There’s a fine art to making cocktails, and knowing what kind of ice to use is one of the most fundamental lessons. While most people will content themselves with standard ice cubes, the connoisseur should develop an understanding of how different types of ice can affect a drink.
Take crushed ice. You’ll find crushed ice machines in most bars that take their cocktails seriously, but why is crushed ice used?
The main reason people use crushed ice in cocktails is because it melts a lot faster. Crushed ice is made of lots of smaller pieces, so it doesn’t hold its coldness as effectively as ice cubes. That can be a bad thing in certain drinks, but it’s vital with several popular cocktails. It’s usually cocktails prepared in hot weather that require crushed ice – a perfectionist knows you can’t make a proper mint julep, pina colada, or margarita without it. These drinks are meant to be served ice cold, and crushed ice gets them that way in a hurry.
Ice is added to cocktails for a number of reasons, but the central purpose is usually to add a little water.
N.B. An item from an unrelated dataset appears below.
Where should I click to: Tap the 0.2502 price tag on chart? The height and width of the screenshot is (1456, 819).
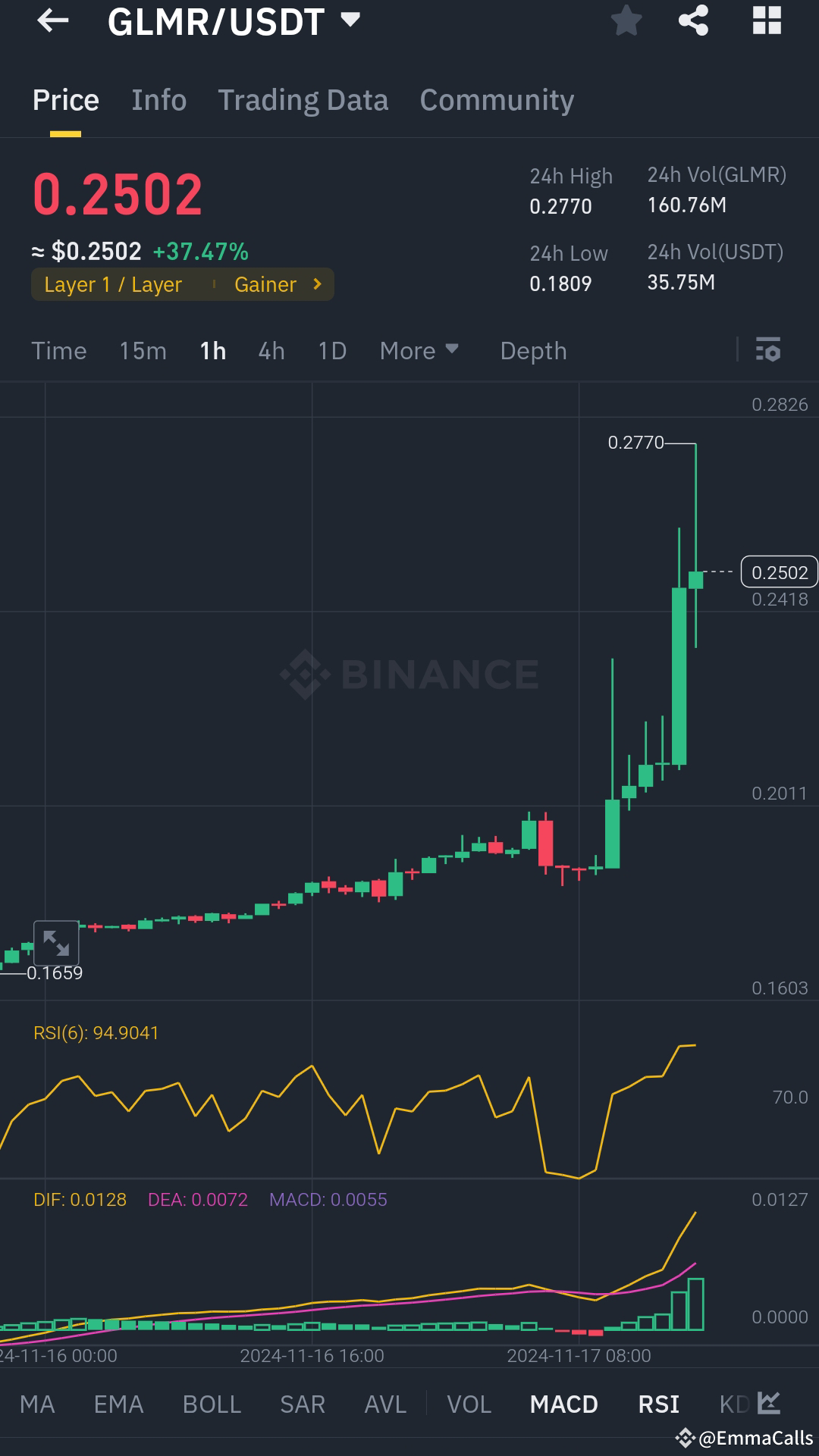780,572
Most types of alcohol benefit from water – it serves to volatize flavour compounds and enrich the drink. Crushed ice waters down a cocktail quickly, so immediate consumption isn’t a problem and stronger drinks are much easier to handle.
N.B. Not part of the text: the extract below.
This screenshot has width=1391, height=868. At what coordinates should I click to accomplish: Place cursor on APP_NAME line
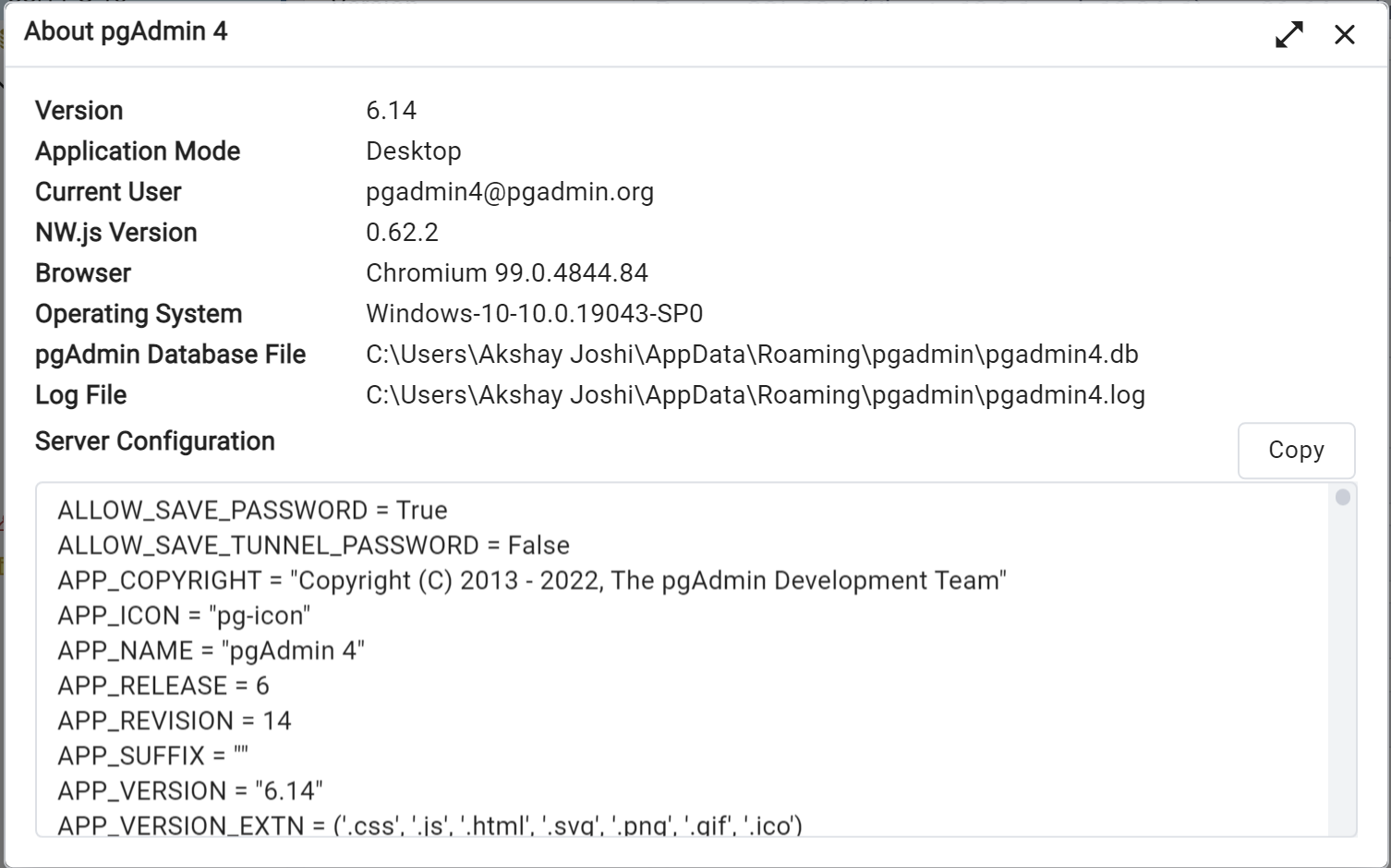pos(211,651)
Finally, a crushed ice machine lets people know you know how to make a mean cocktail. Sure, it’s easy to buy the right glasses and pick up a fancy shaker, but using crushed ice instead of sticking to cubes shows that you really know what you’re doing, and that alone makes it a worthy addition to your bar.
Crushed ice isn’t used in all cocktails, but it’s an important enough part of many tipples to make a crushed ice machine a solid investment.